The EU is split between the concerns of the Baltic states and northern and eastern European countries over Russia, and those of western and southern member states over the destabilisation of Africa and the Middle East, and has been unable to formulate a single strategy. Former French foreign minister Hubert Védrine says Europe has equated peace with happiness for so long that its leaders have fallen into ‘strategic lethargy’. As Christian Malis, a former strategic research director at Thales, points out, that is why efforts to establish priorities or identify common enemies have come to little more than ‘incantatory declarations and acknowledged failures’ (1). The end result is a ‘tiny military project pompously titled European Defence’, restricted to ‘exotic’ or ‘Petersberg’ missions (2), seen as ‘complementary’ to and constituting a ‘division of labour’ with, the US-led NATO, which effectively still has exclusive control of the defence of Europe.
Yet there are many arguments for increasing the EU’s military strength, including what Jean-Marie Guéhenno, former UN under-secretary-general, calls the end of Europe’s ‘ideological and strategic centrality’; the US geopolitical pivot to Asia, which means, as General Vincent Desportes warns, that ‘Private Ryan (3) will never again land on a European beach’; the expansion of the battlefield ‘from the Donbass to the Sahel, and all the way to the Bataclan’ (Desportes), blurring the line between defence and security; the vulnerability of society to terrorist attacks; and the soaring cost of long-distance operations, naval and aerial combat systems, missiles, robots, drones, mine warfare, amphibious and airborne operations, and electronic and satellite surveillance.
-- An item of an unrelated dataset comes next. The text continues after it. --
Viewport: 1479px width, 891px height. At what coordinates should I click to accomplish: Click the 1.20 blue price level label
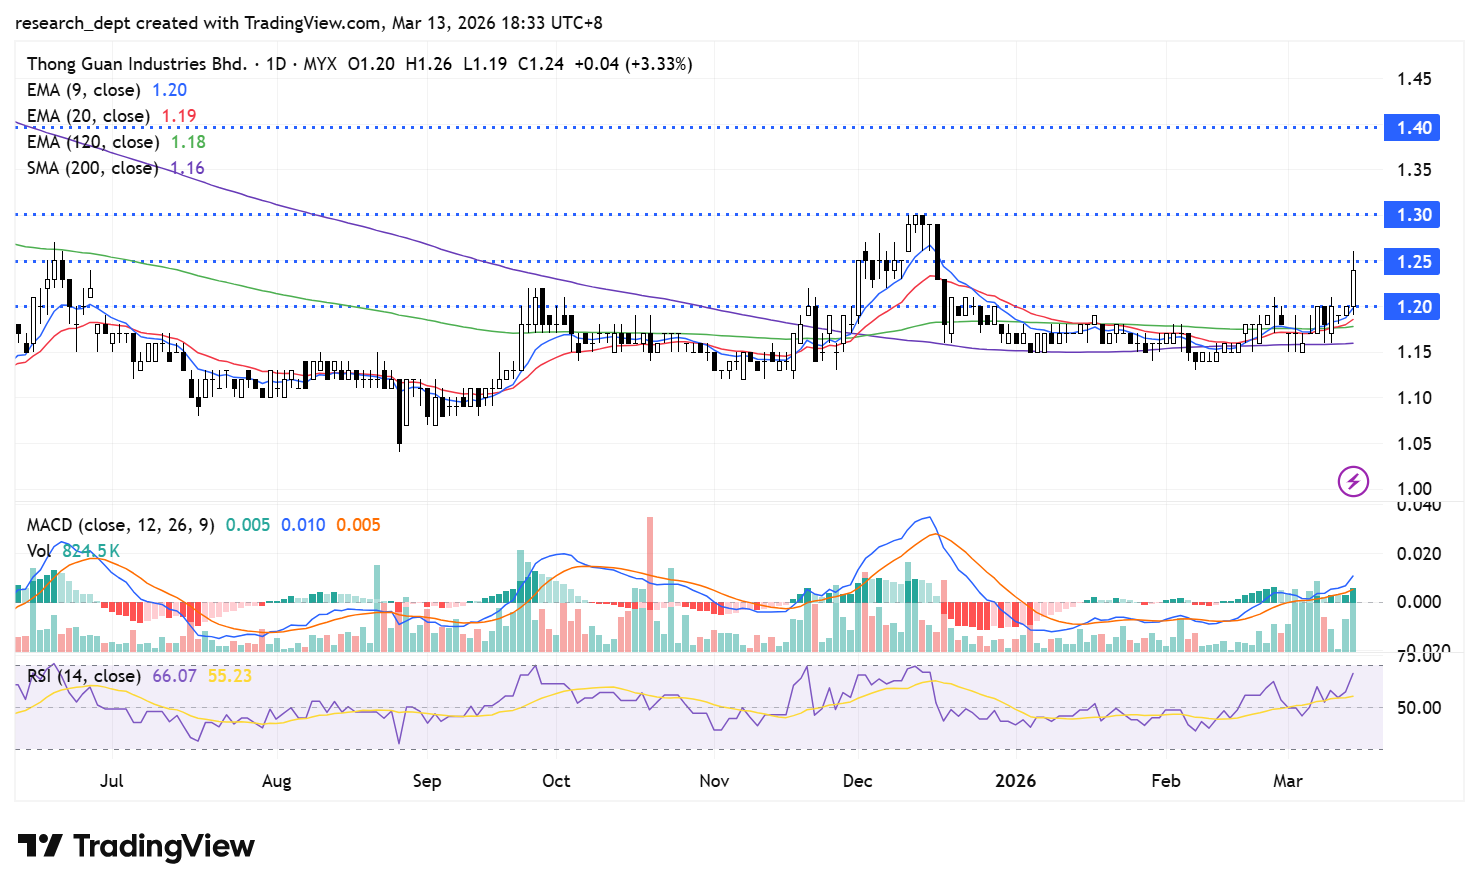[1412, 307]
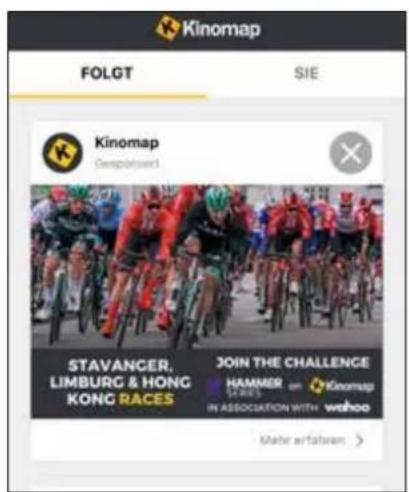Switch to the SIE tab
Image resolution: width=409 pixels, height=492 pixels.
click(x=306, y=73)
In the very near future, there will be no national army in Europe with the resources to enter a theatre of operations or pursue a long-term intervention alone.
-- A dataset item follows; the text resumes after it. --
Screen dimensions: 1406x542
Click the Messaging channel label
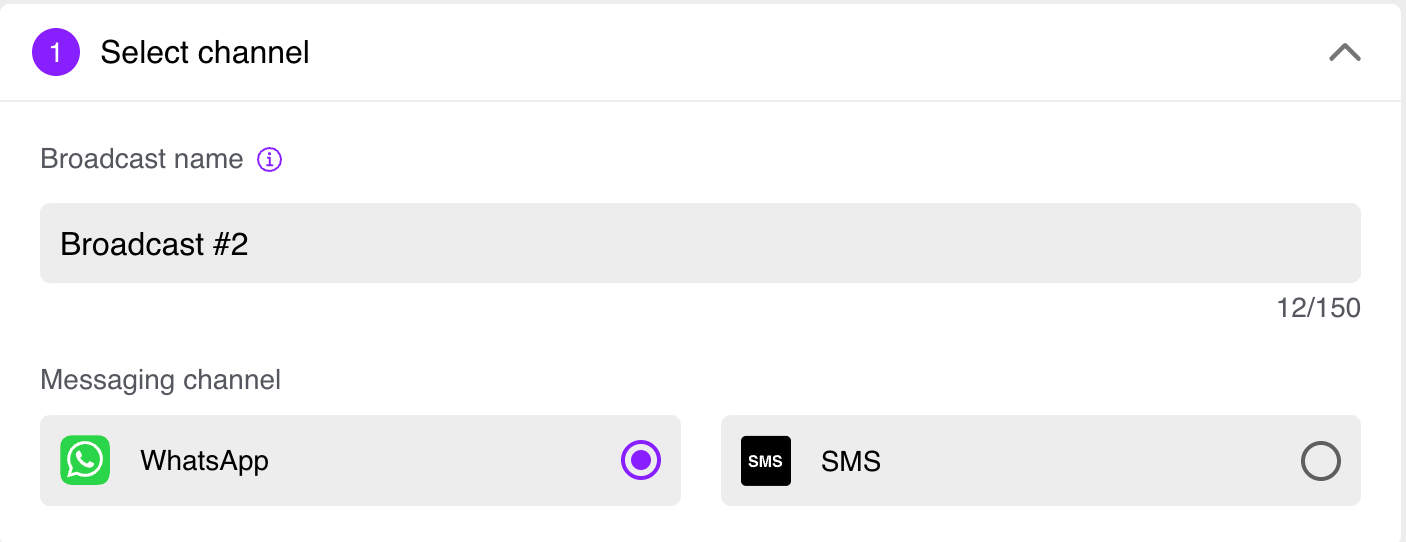click(160, 380)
Brexit openings for the EU
Another argument is that Europe’s security architecture is crumbling. Within a few months, the US has withdrawn from the 1972 Anti-Ballistic Missile Treaty (ABM) and the 1987 Intermediate Nuclear Forces Treaty (INF). Russia has withdrawn from the Treaty on Conventional Armed Forces in Europe (CFE) and does not plan to renew the 2010 New START arms reduction treaty in 2021. At the same time, Brexit opens up more possibilities for the EU as the UK has for decades opposed any project that could be seen as competing with NATO or inimical to the US, such as the establishment of a permanent EU military staff, or the expansion of the European Defence Agency.
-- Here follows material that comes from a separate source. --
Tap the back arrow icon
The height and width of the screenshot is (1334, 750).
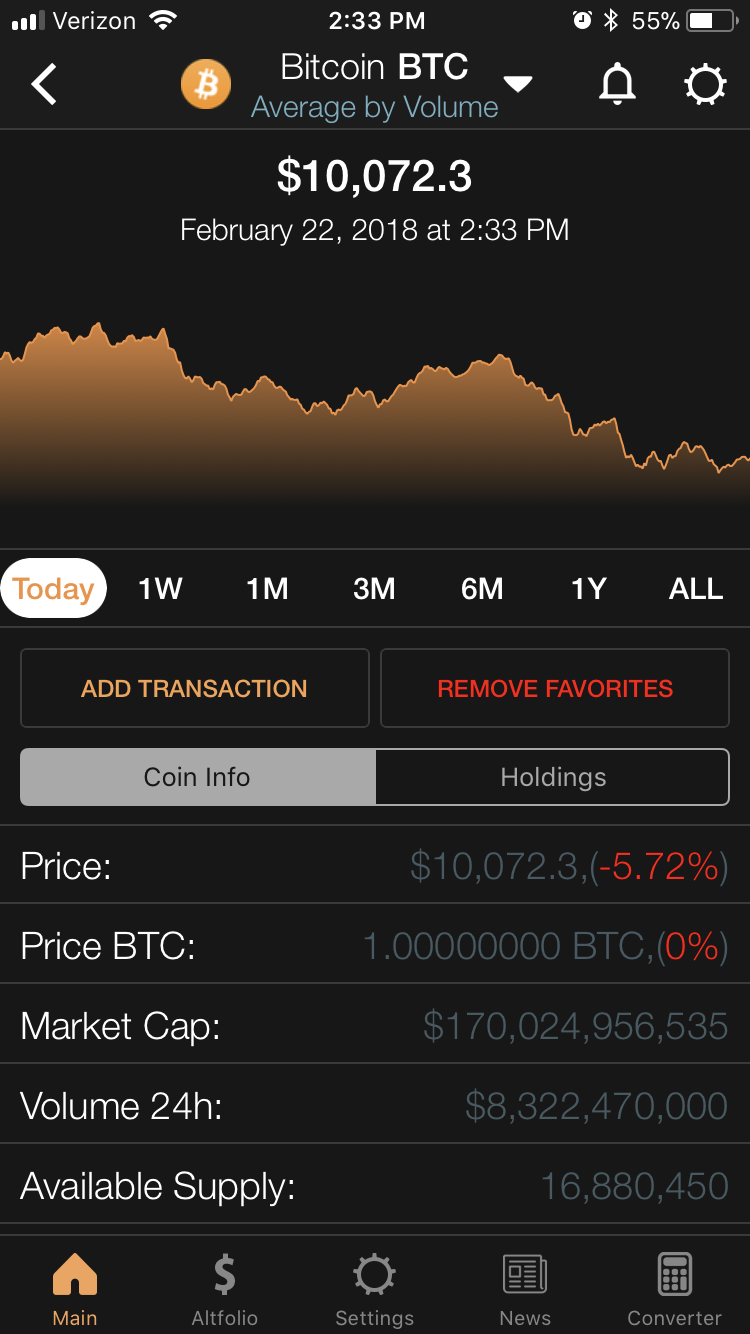click(x=45, y=85)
We must have a Europe that is better able to defend itself alone and in a more sovereign way, without relying on the United States
There have been signs of change over the past two years, including the creation of a European Defence Fund with a budget of €13bn over seven years; the strengthening to 2,500 of the small military staff in charge of operations under EU or international mandates; the identification of 30 capability shortfalls to be made up, which will produce projects — including the MALE (medium-altitude long-endurance) drone — to be handled by volunteer groups of member states, under the Permanent Structured Cooperation policy; the launch of a €6.5bn fund to improve military mobility and the renewal of the European Peace Facility (€10.5bn) to support initiatives by partner countries, especially in Africa. These budgets will be available from 2021.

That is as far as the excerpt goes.